124 anos da "Acusação" de Émile Zola

Hoje, dia 13 de janeiro, é um dia especial, pois foi neste dia no longínquo ano de 1898 que o grande intelectual francês Émile Zola publicou num jornal uma carta intitulada "Eu acuso ... !", uma carta dirigida ao então Presidente francês.

Porquê o meu destaque? Ora bem, Émile Zola acusava um conjunto de pessoas de forma perentória de terem cometido uma enorme injustiça motivada por um antissemitismo descarado: o caso Dreyfus.

Aliás vale a pena ver o filme realizado por Roman Polanski, em 2019, sobre este caso.

Numa versão muito sucinta, a vítima, um militar francês judeu de seu nome Albert Dreyfus foi acusado de traição via tribunal militar.

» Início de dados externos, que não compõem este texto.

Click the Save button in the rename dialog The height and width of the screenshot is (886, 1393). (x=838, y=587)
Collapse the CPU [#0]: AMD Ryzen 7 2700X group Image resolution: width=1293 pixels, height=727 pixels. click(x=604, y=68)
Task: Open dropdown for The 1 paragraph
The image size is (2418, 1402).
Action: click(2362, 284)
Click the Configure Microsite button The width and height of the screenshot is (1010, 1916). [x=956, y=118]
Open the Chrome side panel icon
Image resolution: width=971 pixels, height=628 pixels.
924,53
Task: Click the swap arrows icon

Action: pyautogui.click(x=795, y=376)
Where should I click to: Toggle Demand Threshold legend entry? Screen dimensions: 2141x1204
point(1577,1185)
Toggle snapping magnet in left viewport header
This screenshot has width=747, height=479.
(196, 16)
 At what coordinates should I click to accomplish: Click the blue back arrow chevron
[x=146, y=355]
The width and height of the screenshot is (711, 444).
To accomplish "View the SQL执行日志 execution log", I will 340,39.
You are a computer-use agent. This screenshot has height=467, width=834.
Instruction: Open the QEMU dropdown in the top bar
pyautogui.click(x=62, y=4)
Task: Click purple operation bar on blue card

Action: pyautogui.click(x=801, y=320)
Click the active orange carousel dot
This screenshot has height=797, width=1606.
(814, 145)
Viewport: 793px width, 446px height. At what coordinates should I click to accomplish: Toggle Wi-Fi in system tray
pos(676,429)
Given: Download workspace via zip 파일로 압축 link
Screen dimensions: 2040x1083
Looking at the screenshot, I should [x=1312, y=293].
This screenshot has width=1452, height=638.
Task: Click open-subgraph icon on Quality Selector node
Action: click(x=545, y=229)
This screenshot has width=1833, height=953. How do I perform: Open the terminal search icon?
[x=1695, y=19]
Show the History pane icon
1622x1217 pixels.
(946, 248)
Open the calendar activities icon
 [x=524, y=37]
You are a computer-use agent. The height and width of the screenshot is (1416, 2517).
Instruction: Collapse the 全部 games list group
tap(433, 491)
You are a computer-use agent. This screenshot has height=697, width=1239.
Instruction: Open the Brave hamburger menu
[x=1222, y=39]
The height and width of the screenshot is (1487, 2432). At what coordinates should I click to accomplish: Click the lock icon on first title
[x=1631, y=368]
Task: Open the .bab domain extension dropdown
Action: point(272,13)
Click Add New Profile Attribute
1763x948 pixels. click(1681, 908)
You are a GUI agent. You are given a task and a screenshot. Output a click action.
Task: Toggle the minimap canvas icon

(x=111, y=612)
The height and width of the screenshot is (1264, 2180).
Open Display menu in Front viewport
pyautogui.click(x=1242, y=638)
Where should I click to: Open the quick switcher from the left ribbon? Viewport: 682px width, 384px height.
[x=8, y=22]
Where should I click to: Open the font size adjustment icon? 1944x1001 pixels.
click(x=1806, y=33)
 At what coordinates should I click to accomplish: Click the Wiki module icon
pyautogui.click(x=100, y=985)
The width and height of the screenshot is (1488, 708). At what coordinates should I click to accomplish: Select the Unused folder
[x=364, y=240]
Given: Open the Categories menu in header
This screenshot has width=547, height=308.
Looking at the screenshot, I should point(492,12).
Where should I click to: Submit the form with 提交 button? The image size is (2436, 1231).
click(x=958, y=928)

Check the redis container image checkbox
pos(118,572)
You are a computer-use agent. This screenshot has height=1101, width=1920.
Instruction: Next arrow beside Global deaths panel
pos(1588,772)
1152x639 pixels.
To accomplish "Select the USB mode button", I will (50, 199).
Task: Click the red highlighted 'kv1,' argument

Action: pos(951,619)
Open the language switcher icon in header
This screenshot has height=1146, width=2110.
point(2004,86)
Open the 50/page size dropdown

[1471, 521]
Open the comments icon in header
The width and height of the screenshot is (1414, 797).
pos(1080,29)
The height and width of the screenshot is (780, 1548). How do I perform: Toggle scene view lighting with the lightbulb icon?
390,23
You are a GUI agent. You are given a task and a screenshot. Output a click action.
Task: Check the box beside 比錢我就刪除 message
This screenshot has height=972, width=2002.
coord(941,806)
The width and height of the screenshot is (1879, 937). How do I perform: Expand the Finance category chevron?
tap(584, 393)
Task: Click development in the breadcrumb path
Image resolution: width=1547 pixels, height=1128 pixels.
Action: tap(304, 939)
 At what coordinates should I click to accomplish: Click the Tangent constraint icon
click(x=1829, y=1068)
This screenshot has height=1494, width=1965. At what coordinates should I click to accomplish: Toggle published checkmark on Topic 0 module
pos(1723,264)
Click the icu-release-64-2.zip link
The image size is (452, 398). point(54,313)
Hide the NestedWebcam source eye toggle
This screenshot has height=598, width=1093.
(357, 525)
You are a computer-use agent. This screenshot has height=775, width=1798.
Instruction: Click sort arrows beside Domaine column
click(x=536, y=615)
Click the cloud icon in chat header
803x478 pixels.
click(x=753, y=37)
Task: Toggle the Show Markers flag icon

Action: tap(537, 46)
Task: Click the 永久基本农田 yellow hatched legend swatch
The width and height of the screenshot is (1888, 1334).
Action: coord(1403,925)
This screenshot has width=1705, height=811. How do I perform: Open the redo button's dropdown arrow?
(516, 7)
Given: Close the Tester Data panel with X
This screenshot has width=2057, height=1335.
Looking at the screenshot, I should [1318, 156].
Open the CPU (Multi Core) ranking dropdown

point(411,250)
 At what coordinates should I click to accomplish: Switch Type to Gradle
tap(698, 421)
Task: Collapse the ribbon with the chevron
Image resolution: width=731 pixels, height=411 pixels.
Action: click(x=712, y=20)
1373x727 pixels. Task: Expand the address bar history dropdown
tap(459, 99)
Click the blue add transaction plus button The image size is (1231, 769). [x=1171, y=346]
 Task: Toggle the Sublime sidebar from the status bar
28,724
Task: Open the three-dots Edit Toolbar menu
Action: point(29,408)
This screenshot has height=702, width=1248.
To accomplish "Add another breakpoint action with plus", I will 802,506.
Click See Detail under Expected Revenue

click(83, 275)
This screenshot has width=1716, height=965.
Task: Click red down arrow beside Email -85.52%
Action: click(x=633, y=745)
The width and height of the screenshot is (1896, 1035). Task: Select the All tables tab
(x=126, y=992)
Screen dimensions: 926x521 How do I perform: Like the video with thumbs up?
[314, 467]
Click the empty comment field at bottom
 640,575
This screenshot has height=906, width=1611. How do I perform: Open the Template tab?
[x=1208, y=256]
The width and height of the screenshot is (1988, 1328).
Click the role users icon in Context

Sem qualquer hipótese de presunção de inocência ou o direito a um julgamento justo, foi condenado sem apelo nem agravo, ao degredo na Ilha do Diabo, na Guiana Francesa.

Émile Zola, homem de letras, descreve o caso e as suas palavras são tão certeiras que não deixam qualquer margem para dúvidas: "O meu dever é falar, eu não quero ser cúmplice. As minhas noites serão assombradas pelo inocente que sofre a pior das torturas, por um crime que não cometeu." E depois há palavras como "mancha", "verdades culposas" e "preconceitos" que são tão, tão genuínas.

Para este escritor, a injustiça feita ao capitão francês por ser judeu era uma demonstração de algo muito mais preocupante para o futuro do seu país: "É um crime (...) acirrar paixões de reação e de intolerância, enquanto se abrigam num antissemitismo odioso, do qual, se não for curada, a Grande França Liberal dos direitos humanos morrerá."

Infelizmente, e como bem demonstra a primeira metade do século XX na Europa, o antissemitismo foi levado ao extremo do Holocausto. No caso francês tivemos sem dúvida uma França Livre liderada por Charles de Gaulle, uma França que resistiu, mas também a chamada França de Vichy, liderada pelo Marechal Pétain e que colaborou com o regime nazi.

Poderíamos pensar que depois de tanta maldade e de tanto horror não seria possível voltarmos, enquanto europeus, à estigmatização de judeus como bodes expiatórios de tudo e mais alguma coisa. Infelizmente, temos sinais preocupantes pela Europa fora e, desde logo, mas não só, nem por sombras, em França.

Gostaria de destacar um de vários exemplos: no último ano, alguns protestos contra as vacinas incluíram mensagens antissemitas. O diretor executivo do Conselho Representante de Instituições Judaicas em França reagiu assim: "É preocupante não apenas para os judeus, mas para toda a sociedade francesa porque o antissemitismo é apenas o início de um processo que leva à expressão de ódio pelo 'outro'." Quase que parecem as mesmas palavras do século XIX, mas desta feita no século XXI.

Mas hoje quero relembrar como em situações de desumanidade profunda e neste caso concreto de antissemitismo, nem todos se deixam levar pelas tais "paixões de reação e intolerância", como escrevia Émile Zola. Há mesmo quem resista com tudo o que tem arriscando o seu presente e o seu futuro, tal como o português Aristides de Sousa Mendes.

Um exemplo para quem não quer ser cúmplice da injustiça, da indiferença e da desumanidade.